Jessica (Juliette Mills) is a happily married mother of two living in a well-furnished San Francisco apartment. Life is good for Jessica, and when she learns she's expecting yet another child, both she and her husband, Robert (Gabriele Lavia), are elated. But their happiness turns to anxiety when Jessica begins experiencing severe mood swings, some of which lead to violent outbursts. To make matters worse, Jessica has also started to hallucinate, seeing a past lover named Dimitri (Richard Johnson) everywhere she looks. During their brief relationship, Dimitri introduced Jessica to a series of bizarre Satanic rituals, and she now believes his sudden reappearance might have something to do with the changes in her personality. Convinced her pregnancy is unnatural, Jessica consults her family doctor (Nino Segurini) about the possibility of having an abortion, but the unborn child, which possesses powers beyond Jessica's understanding, has no intention of allowing this to happen.

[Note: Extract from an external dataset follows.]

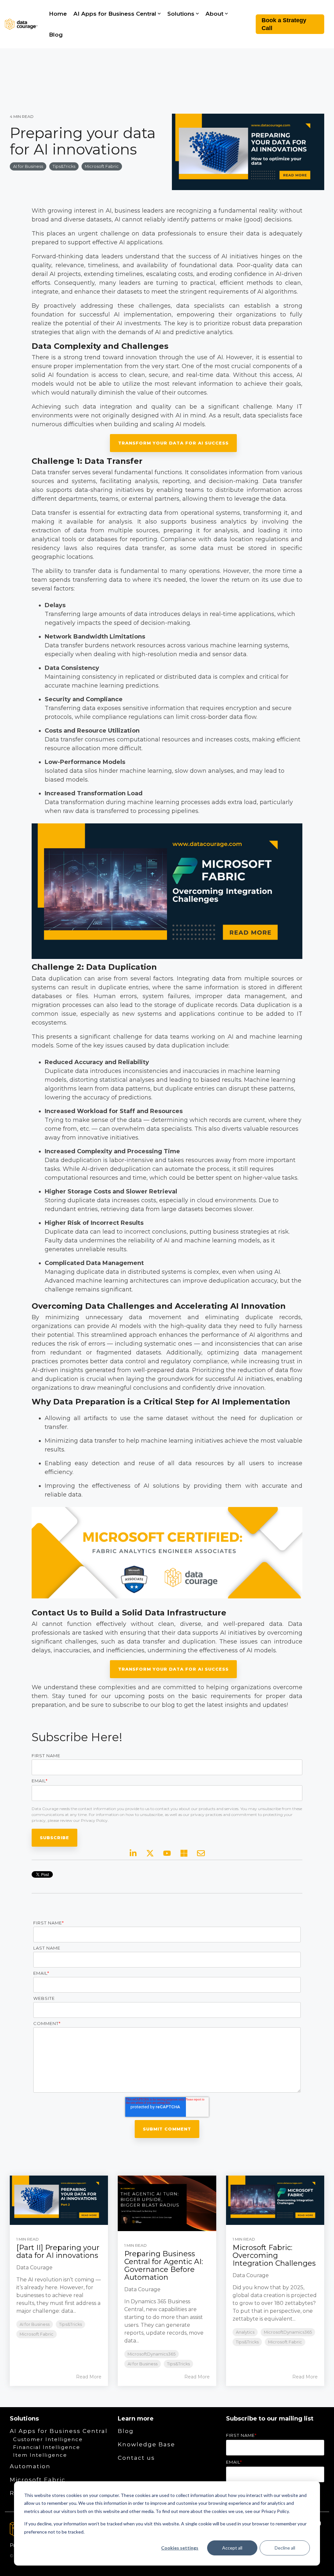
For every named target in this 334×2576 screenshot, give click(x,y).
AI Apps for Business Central (114, 13)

The scenes where Jessica is under the control of the demon, whether spewing green slime or rotating her head 180 degrees, are, without a doubt, the strongest in the film. The problem is there simply aren't enough of these moments, and most of what leads up to them fails to generate any real thrills. Through most of Beyond the Door, we're given brief glimpses into Jessica's “condition”; the occasional appearance of Dimitri in a bathroom mirror, a low moan emanating from Jessica as she sleeps, and the unexplained appearance of blood on the floor. A later scene, set in the children's bedroom, where dolls walk and dresser drawers open and close by themselves, had me believing the film may have finally turned a corner, which, unfortunately, it had not. The build-up to Jessica's possession is a methodical one, far too methodical at times, and on more than one occasion, I found my attention waning.
Beyond the Door is, indeed, an imitation of The Exorcist, but in subject matter only. Plodding and occasionally lifeless, this film is more likely to elicit yawns than it is screams.